According to the original concept, any APU consists of three major components. And here Trinity doesn’t change anything: new generation of hybrid processors consists of processor cores, integrated graphics accelerator and a small, but very important component – unified North Bridge. This is exactly what links a bunch of versatile cores into a balanced system and, together with the DDR3 SDRAM controller, ensures that computing and graphics cores communicate with each other and with the system memory seamlessly and are capable of working jointly with the same data.
Overall, the Trinity structure remained the same as it was in Llano, but all the individual components have been modified. Moreover, all changes have been made without increasing the size of the semiconductor die dramatically: AMD’s didn’t change the production process and continued using 32 nm Globalfoundries SOI technology, but increasing the price of the APUs positioned as affordable products also didn’t seem like such a good idea. As a result, Trinity dies got only 8% larger and is now 246 mm2 in size. The transistor count also increased only a little bit and now reaches 1.303 bln (it used to be 1.178 bln). Moreover, even the distribution of the transistor budget between the computing and graphics components hasn’t really changed that much either: they occupy about the same area of the die in both cases.
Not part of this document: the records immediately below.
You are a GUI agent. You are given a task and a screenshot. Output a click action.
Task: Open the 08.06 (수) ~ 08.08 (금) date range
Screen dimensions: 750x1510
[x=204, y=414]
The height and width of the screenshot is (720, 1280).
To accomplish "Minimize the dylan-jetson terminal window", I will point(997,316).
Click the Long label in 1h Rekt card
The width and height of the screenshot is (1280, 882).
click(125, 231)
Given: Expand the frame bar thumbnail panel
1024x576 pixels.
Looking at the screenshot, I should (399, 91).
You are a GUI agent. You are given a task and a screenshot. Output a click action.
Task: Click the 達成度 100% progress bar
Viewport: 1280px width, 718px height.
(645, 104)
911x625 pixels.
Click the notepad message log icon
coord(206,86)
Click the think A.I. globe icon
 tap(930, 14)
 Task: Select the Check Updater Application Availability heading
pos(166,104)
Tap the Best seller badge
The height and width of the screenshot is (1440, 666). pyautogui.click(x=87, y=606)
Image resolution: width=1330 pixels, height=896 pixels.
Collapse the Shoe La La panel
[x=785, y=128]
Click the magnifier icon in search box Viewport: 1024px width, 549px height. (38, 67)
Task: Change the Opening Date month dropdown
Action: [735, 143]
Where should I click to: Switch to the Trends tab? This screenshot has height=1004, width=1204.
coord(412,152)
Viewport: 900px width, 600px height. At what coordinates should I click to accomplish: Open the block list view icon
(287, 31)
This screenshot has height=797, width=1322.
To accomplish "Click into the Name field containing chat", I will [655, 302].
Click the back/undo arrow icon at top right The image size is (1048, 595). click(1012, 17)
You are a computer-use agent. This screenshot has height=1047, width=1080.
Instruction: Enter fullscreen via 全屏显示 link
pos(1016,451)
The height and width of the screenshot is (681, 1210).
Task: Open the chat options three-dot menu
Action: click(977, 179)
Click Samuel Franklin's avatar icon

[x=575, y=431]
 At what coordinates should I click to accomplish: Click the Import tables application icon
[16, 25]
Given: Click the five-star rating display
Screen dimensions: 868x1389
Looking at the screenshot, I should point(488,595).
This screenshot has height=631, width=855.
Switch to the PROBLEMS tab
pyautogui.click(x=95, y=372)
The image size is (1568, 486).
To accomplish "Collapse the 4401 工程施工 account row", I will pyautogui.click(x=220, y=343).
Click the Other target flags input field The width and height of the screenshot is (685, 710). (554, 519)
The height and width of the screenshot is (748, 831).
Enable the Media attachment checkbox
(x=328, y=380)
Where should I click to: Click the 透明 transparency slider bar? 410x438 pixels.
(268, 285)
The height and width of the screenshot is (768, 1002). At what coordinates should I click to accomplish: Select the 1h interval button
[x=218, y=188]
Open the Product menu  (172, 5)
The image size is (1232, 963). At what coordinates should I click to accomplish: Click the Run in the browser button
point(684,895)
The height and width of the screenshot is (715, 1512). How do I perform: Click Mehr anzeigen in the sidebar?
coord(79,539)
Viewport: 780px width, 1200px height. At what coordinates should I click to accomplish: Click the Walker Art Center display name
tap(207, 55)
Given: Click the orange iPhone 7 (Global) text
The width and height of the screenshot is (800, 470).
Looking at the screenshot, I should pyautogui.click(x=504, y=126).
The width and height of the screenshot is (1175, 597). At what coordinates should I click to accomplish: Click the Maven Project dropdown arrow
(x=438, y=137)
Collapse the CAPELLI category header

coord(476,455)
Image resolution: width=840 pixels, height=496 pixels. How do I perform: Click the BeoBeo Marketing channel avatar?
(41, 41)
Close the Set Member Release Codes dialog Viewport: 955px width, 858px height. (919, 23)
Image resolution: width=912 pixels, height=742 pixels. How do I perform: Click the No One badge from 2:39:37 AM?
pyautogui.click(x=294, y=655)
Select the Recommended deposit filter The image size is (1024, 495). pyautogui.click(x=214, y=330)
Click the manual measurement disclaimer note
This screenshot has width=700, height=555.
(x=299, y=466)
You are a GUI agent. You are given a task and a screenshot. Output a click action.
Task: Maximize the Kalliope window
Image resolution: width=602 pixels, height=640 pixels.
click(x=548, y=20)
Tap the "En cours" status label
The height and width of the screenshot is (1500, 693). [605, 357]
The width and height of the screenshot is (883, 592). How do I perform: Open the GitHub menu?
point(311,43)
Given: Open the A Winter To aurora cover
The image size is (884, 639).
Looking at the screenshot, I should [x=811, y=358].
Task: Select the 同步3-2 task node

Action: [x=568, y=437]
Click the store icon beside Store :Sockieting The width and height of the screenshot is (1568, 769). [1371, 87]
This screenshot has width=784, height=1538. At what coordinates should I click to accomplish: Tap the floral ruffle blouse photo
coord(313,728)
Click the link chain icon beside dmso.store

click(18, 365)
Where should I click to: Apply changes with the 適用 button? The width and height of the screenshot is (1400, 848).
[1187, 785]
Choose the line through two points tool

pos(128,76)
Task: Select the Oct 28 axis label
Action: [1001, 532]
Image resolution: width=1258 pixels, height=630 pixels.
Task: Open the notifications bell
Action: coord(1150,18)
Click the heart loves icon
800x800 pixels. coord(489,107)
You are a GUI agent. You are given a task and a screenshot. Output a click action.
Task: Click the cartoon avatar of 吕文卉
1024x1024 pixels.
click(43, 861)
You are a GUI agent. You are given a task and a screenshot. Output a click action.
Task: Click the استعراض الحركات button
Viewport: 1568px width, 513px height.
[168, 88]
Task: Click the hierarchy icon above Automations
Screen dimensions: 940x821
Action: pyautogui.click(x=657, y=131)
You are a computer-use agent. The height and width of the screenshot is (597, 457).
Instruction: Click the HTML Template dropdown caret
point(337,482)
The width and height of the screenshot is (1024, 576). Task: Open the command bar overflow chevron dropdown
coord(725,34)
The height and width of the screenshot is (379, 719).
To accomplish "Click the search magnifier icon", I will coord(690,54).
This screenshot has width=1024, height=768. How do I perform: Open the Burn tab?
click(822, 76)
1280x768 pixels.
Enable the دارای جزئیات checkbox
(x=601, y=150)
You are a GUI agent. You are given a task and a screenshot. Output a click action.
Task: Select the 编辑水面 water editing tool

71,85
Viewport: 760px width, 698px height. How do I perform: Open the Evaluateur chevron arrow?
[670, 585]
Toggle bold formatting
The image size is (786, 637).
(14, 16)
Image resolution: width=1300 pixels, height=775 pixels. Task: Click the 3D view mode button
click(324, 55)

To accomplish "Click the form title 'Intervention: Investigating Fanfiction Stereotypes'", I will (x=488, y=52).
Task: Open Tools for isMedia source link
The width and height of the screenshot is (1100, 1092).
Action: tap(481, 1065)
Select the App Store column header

Nevertheless, this is where the discussion of similarities between Llano and Trinity ends. For example, computing cores in the new APU generations have been changed a lot. From now on hybrid processors will use Bulldozer microarchitecture, and to be more exact its second generation called Piledriver. Dual- and quad-core Trinity processors contain one or two quasi dual-core modules, which as you remember, contain two sets of execution units and can process two threads simultaneously, but at the same time share cache memory, instruction fetcher, instruction decoder and floating point unit. However, unlike FX processors on Bulldozer microarchitecture, which do not have integrated graphics, Trinity not only has fewer cores, but also has no L3 cache.
However, the second generation Bulldozer microarchitecture used in the new APUs and nowhere else, boasts a number of minor improvements boosting performance, reducing leakage currents and ensuring stability at high clock speeds. The front-end now features more precise branch predictor and a larger instruction window. Execution units acquired an improved scheduler and are now able to execute certain instructions faster, particularly such as integer and floating-point division. Moreover, the developers mention having increased the L1 TLB and having improved arbitration and data prefetch algorithms in the L2 cache. All this provides Trinity processors with about 25% computing performance boost compared to Llano (according to the manufacturer).
The unified North Bridge has also undergone significant modifications. First of all, engineers revised the access priorities for the shared memory, by giving the top spot on the list to computing cores, which in reality generate relatively small portion of requests. Besides, AMD made sure that there is support for new memory types including DDR3-1866 in the nominal mode or DDR3-2400 in overclocked mode. Internal data busses were expanded. Now the graphics core can communicate with the memory controller along the 256-bit Radeon memory Bus, while all the communications outside the chip use PCI Express protocol replacing Hyper-Transport.
However, the changes made to the graphics core are the most interesting. The thing is that AMD managed to boost its performance quite substantially without really increasing the transistor budget or dramatically modifying the architecture. In other words, they managed to increase the density of the effective GPU units by sequestering some extras. In my opinion, this finding deserves special attention, especially since Trinity’s integrated graphics core is our primary focus today anyway.